My thought would be to connect the digital pot from the output voltage to ground and connect the wiper signal to the junction of Rfb1 and Cc3 to control the voltage.
The digital pot would need to be low impedance to not seriously affect the compensation (say 1k-2k pot).
If you need to use a higher value pot, then you could add a single-supply/rail-rail op amp follower (buffer) circuit between the pot wiper and Rfb1/Cc3.
 

vne147

Member
I'm not planning on changing Rfb1. Only Rfb2.

If I replace Rfb2 with a pair of resistors in parallel (one a fixed value, and one a digital pot), then the resultant resistance varies non-linearly with the digital pot.

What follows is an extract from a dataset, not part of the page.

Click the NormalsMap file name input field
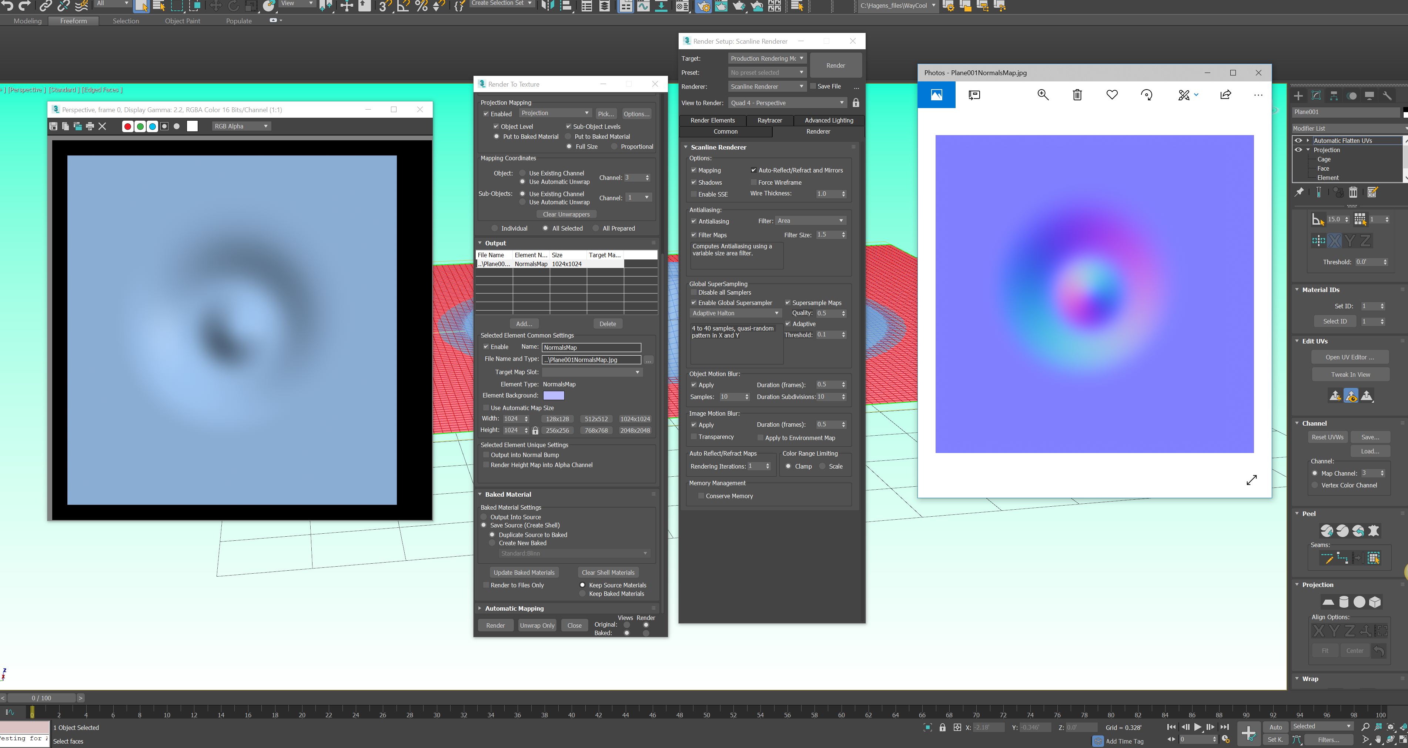Screen dimensions: 1408x748 click(x=591, y=347)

However, the shape of the curve isn't what I need.

For your idea of adding a digital pot between Vout and the Rfb1/Cc3 junction, should I replace R50 with the digital pot, or place it in parallel?
 
Last edited:

crutschow

Well-Known Member
Most Helpful Member
Neither.
R50 is for loop response measurement purposes and can be left out, if you don't need it.
Otherwise connect in it series with the regulator output and the pot.
Note that the other pot resistor end goes to ground as shown below.
That way the wiper output should give you a linear voltage adjustment versus pot wiper position.
Note that the pot wiper at the top gives the minimum output voltage.

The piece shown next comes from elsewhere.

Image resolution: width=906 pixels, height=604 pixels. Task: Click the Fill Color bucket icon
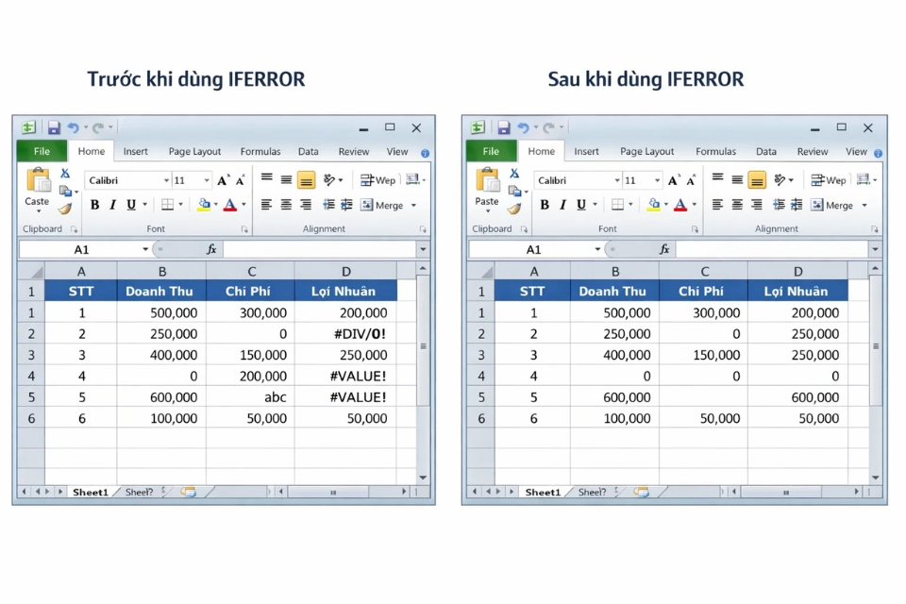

upload_2016-7-12_12-14-56.png
 

vne147

Member
OK. Thanks for the clarification.

I'm not sure is I'll need R50 or not. I think I'll start out with using the digi-pot in lieu of R50 since it'll be easier to modify the evaluation board to do that. I'll be sure to connect the free terminal of the pot to ground. If that gives me trouble, I'll do exactly what your diagram shows.

A few follow up questions: you stated that with the pot wiper at the top position, that would yield the minimum output voltage. The way I see it, with the pot wiper at the top it's the approximate electrical equivalent of just shorting passed the pot and the circuit behaving as if it wasn't there at all. That leads me to believe that with the pot wiper at the top, the output voltage would be whatever is set by Rfb2 per the equation from my original post. Do you agree with that?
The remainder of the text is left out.